I became chief executive of Become, the national charity for children in care and young care-leavers, last summer, straight after finishing my maternity leave.
I joined with a huge sense of excitement, but also with apprehension. Would I be up to the job? How would I come across to the board, to the team and to young people? Would they see me as a leader? Did I see myself as one?
Over the past six months I’ve been thinking a lot about leadership: what it looks like and what it means to me.
When I was younger, if I had an important meeting I used to dress up. There was a joke among my former colleagues that they could always tell if I was on my way to Westminster because I had my “MP outfit” on. This tended to consist of a skirt, shirt and smart blazer, with me dressing older than my years. It never felt quite “me”.
I guess that’s what I thought you had to look like to be taken seriously.
Now I don’t feel the same pressure to look a certain way. I have a big teddy coat that I wear to work most days. Often I wear trainers and sometimes jeans. I think I look more consistently “me”.
What we wear is not what matters. What matters is what we say and do, and what we believe. For me, that is about being authentic and bringing my full self to work. I realise this approach isn’t for everyone, but for me this style of leadership feels right.
I share with my colleagues and on social media not just things about my life and family, but also about what matters to me, why I got into this line of work, things that I find challenging, even my mistakes. In turn, they talk to me about their lives.
This isn’t always easy or comfortable. But a large part of the reason I feel more comfortable sharing in this way is that I look across the third sector and see other leaders doing the same, and for that I am incredibly grateful.
The face of leadership in the charity sector is changing. Leaders are more willing to be authentically themselves and to share more of their lives. The digital age is helping this happen. We are living at a time when social media means for many that the personal and the professional blur.

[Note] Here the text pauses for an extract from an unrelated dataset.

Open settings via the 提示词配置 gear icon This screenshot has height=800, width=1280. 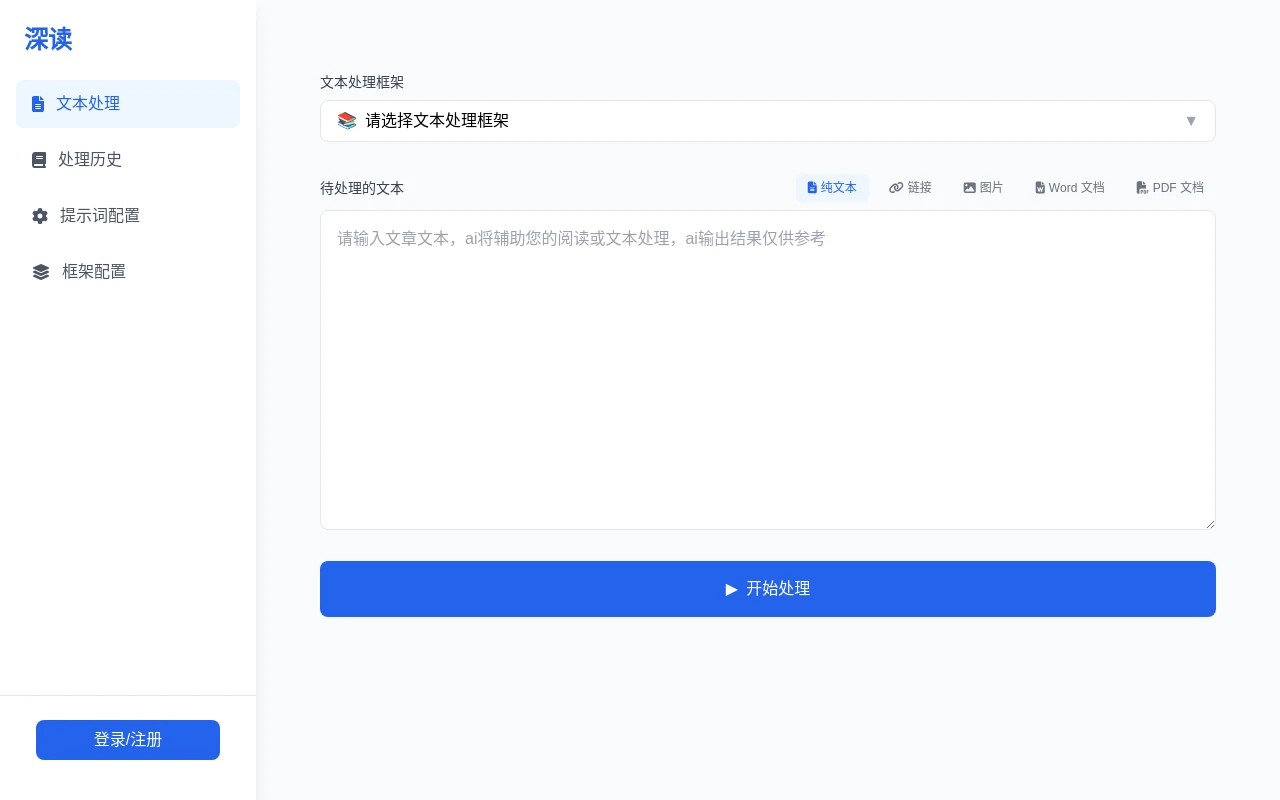[38, 215]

For some it is showing what they do out of work, such as sharing family or holiday or cat snaps. This is trivial on the one hand, but on the other it is important that people see leaders as multi-dimensional and more than just their work.
For others, it’s more personal: they share their mistakes, their struggles with mental health, how they’re living with grief. This to me feels like a brave and new kind of leadership and one that is both meaningful and inherently powerful.
Being myself and genuinely connecting with people – my team, the young people we support, the wider community – matters. I want people to feel comfortable around me. I also hope that they will see leadership as something they might do.
I’m still at the beginning of my leadership journey. But one thing I am clear about is that I want people to get to know the real me. And I hope this means they will in turn give me the opportunity to get to know them.
For me, this authentic connection is one of the greatest pleasures of leadership.